> **Problem 1**
In the materials and methods text, at what body weight did weaning of each lamb begin?
> **Problem 2**
Summarize the materials and methods text in two sentences.
> **Problem 3**
Quote the materials and methods text from "2. Materials and" up to and including "for scientific purposes.".

> **Text provided**
* * * *

2. Materials and Methods
The Animal Experimentation Committee of our research center (Instituto de Ganadería de Montaña (CSIC-Universidad de León)) authorized all of the handling practices included in the experimental design (protocol number 2015-04), which followed all the recommendations of the Directive 2010/63/EU of the European Parliament and of the Council on the protection of animals used for scientific purposes.
Twenty-four male lambs (merino breed) penned individually with their mother ewes during the suckling period were used in this experiment, as previously described by Santos et al. [10] and Frutos et al. [11]. The lambs were assigned randomly either to the ad libitum group (ADL, n = 12 lambs), in which each lamb remained all day (permanently) with the mother, or to the restricted group (RES, n = 12 lambs), where lambs were separated from the dams from 09:00 to 18:00 h every day. Dams of the RES group were injected with oxytocin to remove alveolar milk and then milked at 17:00 h before joining the lambs until the next day. Each lamb was weaned progressively starting at 13.5 kg body weight (BW). Weaned lambs weighing 15 kg of BW were penned individually, had free access to fresh drinking water, and were offered the same complete pelleted diet (CPD) at 35 g/kg BW per day throughout the fattening period to avoid differences in dry matter intake as explained elsewhere [10,12,13]. All the lambs received the CPD as a single daily meal at 09:00 h, and the amount of feed offered was adjusted twice a week based on the BW. Ingredients and chemical composition of CPD have been previously reported by Frutos et al. [11]. Finally, all the animals were slaughtered after a fattening period of at least 50 days when they reached the target BW of 27 kg, as explained previously by Santos et al. [10] and Frutos et al. [11].

* * * *

> **Record excerpts**
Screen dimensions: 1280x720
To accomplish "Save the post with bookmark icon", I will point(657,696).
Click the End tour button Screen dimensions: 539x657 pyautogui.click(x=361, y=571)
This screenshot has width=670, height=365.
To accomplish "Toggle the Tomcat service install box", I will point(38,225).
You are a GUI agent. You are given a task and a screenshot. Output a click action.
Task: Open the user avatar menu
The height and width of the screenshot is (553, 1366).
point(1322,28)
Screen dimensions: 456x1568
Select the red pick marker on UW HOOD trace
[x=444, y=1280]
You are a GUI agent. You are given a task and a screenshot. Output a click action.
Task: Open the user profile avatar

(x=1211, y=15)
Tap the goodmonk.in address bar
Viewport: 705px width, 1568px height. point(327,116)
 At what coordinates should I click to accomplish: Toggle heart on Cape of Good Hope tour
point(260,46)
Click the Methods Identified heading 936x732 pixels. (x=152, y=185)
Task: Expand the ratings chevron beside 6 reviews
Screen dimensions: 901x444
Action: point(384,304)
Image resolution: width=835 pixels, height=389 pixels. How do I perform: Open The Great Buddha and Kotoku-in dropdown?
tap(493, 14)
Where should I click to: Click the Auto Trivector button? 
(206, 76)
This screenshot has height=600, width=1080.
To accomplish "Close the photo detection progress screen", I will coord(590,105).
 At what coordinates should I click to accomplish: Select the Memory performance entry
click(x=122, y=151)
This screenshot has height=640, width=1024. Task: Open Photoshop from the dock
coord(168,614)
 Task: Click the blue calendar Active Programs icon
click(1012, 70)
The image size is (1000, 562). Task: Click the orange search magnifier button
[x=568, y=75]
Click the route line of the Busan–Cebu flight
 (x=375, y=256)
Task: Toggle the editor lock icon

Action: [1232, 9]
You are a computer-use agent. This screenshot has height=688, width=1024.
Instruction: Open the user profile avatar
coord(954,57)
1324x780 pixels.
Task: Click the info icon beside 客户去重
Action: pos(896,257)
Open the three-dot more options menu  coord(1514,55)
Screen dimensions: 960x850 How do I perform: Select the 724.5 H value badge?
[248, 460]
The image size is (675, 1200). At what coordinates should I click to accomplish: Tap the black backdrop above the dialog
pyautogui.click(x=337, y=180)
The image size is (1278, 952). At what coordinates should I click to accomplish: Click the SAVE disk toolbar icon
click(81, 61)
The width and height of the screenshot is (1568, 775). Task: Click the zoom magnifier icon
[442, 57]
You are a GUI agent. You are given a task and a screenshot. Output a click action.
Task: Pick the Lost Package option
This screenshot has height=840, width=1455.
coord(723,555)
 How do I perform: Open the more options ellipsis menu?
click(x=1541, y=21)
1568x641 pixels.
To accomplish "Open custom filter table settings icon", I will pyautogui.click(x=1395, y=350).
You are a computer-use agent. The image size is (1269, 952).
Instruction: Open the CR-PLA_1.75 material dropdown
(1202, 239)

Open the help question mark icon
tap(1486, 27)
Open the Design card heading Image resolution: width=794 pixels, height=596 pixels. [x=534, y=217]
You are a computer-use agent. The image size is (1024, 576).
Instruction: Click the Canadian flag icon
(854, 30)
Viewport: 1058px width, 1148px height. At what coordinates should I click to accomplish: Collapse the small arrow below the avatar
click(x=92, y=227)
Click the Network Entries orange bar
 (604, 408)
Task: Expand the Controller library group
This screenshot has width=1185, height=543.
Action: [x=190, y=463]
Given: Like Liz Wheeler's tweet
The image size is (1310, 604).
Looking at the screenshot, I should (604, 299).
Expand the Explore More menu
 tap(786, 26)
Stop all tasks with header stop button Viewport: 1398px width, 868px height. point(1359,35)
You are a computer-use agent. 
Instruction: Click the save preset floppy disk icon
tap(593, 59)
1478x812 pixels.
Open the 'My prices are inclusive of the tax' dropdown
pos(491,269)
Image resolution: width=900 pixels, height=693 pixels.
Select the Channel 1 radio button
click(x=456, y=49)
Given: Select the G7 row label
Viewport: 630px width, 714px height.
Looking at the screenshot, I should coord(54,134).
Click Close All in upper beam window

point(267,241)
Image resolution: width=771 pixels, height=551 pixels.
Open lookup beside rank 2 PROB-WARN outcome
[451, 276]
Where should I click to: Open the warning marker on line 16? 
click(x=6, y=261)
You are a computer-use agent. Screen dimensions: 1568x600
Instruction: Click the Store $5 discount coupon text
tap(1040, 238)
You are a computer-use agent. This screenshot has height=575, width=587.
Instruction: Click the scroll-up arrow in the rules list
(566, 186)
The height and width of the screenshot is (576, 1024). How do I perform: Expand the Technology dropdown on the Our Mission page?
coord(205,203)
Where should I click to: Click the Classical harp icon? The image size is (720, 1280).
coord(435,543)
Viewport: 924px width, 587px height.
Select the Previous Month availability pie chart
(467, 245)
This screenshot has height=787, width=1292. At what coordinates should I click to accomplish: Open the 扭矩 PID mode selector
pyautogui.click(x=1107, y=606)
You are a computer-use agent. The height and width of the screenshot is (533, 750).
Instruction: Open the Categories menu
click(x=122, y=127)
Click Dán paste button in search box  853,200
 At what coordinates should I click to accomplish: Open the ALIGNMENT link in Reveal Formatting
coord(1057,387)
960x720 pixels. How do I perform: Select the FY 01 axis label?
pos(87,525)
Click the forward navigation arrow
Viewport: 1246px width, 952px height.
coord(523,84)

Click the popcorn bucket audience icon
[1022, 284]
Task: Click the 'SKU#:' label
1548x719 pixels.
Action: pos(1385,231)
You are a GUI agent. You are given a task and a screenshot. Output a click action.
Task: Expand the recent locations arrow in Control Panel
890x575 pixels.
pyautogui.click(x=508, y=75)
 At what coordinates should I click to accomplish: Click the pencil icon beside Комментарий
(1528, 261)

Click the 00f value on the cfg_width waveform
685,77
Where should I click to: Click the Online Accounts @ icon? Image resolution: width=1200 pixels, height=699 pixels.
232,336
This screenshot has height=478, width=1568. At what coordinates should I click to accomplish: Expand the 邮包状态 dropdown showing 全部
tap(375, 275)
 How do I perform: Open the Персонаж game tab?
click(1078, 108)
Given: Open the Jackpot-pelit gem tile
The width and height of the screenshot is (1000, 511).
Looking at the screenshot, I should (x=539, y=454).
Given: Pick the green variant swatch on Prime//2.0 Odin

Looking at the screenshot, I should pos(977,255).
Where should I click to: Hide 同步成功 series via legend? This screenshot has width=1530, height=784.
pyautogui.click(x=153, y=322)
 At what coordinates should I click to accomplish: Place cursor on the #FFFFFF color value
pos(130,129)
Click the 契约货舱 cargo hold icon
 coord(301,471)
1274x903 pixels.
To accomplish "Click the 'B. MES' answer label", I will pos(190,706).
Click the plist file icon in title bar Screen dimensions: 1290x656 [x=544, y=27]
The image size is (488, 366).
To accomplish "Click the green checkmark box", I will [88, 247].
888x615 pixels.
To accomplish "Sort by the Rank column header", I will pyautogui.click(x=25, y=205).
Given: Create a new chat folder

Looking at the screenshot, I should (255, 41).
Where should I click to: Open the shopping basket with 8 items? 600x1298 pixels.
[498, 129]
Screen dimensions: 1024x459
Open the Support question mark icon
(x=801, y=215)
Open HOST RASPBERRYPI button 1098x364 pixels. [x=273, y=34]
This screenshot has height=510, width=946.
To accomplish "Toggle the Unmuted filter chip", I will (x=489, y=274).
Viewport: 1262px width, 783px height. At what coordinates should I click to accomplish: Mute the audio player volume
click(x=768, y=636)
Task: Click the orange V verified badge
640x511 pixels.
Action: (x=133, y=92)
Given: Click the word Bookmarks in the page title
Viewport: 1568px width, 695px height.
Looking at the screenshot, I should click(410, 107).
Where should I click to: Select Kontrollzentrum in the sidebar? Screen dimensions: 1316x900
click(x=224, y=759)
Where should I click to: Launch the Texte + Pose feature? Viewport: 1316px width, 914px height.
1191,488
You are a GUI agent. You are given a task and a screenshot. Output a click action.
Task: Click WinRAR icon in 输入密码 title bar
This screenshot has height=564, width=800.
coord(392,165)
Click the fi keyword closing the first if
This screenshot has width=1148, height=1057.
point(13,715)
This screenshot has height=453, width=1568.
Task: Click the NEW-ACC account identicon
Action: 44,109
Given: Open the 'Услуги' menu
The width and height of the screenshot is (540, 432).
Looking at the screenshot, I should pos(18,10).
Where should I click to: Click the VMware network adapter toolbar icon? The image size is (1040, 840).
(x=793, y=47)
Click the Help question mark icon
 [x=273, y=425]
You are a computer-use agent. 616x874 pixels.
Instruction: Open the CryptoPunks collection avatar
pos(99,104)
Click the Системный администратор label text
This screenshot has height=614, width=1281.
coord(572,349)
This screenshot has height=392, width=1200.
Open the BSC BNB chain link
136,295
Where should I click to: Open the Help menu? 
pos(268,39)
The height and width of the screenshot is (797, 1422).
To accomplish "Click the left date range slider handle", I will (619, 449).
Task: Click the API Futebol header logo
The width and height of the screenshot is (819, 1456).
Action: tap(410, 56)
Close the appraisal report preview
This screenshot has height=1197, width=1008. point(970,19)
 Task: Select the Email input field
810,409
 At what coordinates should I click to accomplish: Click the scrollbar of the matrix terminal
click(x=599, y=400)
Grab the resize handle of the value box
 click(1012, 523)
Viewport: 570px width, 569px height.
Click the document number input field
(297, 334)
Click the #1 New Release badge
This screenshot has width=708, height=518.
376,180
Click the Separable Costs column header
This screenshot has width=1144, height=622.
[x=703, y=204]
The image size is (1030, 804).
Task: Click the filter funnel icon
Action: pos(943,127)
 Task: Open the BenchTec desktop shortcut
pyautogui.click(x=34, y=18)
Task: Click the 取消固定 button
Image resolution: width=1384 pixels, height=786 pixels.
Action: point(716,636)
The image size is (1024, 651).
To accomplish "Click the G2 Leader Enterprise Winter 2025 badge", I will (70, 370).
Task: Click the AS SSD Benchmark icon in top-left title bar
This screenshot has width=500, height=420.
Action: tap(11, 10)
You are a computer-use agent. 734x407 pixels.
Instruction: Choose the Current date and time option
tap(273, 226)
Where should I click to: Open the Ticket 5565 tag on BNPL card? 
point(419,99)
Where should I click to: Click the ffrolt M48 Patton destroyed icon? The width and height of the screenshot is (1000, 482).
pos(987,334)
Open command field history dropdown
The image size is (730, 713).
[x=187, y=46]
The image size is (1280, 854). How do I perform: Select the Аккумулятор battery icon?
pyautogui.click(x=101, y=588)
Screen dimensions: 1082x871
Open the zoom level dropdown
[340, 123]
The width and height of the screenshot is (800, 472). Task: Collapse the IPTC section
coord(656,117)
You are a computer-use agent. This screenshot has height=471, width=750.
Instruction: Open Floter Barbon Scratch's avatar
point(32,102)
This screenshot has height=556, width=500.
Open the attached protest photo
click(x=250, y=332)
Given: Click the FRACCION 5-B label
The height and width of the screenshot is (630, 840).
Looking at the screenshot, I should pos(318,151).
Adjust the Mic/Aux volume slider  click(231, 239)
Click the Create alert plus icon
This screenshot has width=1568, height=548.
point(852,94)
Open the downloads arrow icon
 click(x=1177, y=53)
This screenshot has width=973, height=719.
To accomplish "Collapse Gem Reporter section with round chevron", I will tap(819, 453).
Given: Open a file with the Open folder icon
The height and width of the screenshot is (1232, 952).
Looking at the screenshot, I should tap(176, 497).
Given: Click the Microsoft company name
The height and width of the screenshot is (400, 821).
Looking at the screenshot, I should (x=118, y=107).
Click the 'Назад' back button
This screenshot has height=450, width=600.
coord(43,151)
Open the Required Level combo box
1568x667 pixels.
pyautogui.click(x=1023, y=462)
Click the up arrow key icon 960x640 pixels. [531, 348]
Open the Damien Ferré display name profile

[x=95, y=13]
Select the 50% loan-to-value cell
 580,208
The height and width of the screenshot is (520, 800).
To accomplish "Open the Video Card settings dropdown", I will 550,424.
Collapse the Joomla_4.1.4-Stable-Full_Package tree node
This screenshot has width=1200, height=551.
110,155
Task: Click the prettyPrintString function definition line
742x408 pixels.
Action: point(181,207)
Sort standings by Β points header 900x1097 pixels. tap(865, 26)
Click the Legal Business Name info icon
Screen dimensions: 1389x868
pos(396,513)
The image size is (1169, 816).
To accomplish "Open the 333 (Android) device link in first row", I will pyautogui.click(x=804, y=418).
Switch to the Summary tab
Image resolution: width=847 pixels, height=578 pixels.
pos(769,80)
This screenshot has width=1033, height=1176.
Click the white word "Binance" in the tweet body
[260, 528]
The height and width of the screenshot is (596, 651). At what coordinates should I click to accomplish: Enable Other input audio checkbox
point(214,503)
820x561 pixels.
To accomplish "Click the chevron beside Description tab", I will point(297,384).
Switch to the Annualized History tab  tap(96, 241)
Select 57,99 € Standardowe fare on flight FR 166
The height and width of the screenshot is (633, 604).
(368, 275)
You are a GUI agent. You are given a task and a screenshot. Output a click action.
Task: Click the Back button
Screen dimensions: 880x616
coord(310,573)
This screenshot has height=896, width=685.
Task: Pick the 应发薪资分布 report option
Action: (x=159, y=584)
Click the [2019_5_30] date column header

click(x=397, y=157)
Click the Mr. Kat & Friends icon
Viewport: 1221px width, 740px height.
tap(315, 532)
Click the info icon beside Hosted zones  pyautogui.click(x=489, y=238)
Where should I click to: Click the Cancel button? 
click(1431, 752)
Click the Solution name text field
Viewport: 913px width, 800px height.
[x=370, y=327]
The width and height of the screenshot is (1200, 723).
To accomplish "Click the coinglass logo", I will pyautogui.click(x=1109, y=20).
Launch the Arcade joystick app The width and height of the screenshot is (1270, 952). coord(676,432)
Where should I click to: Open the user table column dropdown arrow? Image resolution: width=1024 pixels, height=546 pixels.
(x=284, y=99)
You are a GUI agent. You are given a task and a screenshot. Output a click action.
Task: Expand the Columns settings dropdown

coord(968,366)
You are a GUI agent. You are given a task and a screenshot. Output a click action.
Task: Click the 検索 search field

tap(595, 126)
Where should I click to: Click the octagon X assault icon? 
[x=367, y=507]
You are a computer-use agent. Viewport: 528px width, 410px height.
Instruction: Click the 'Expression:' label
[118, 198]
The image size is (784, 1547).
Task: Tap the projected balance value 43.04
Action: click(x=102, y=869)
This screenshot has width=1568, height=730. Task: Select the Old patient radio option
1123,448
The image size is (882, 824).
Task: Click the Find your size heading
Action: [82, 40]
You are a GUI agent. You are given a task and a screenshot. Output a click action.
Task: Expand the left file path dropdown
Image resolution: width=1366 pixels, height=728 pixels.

* * * *

> **Answer 1**
Weaning began at 13.5 kg body weight.

> **Answer 2**
Twenty-four male merino lambs were randomly split into an ad libitum group that stayed with their mothers all day and a restricted group separated from their dams from 09:00 to 18:00 h, with the research center's Animal Experimentation Committee approving all handling under Directive 2010/63/EU. After progressive weaning, the lambs were penned individually and fed the same complete pelleted diet at 35 g/kg body weight per day, then slaughtered at 27 kg after at least 50 days of fattening.

> **Answer 3**
2. Materials and Methods
The Animal Experimentation Committee of our research center (Instituto de Ganadería de Montaña (CSIC-Universidad de León)) authorized all of the handling practices included in the experimental design (protocol number 2015-04), which followed all the recommendations of the Directive 2010/63/EU of the European Parliament and of the Council on the protection of animals used for scientific purposes.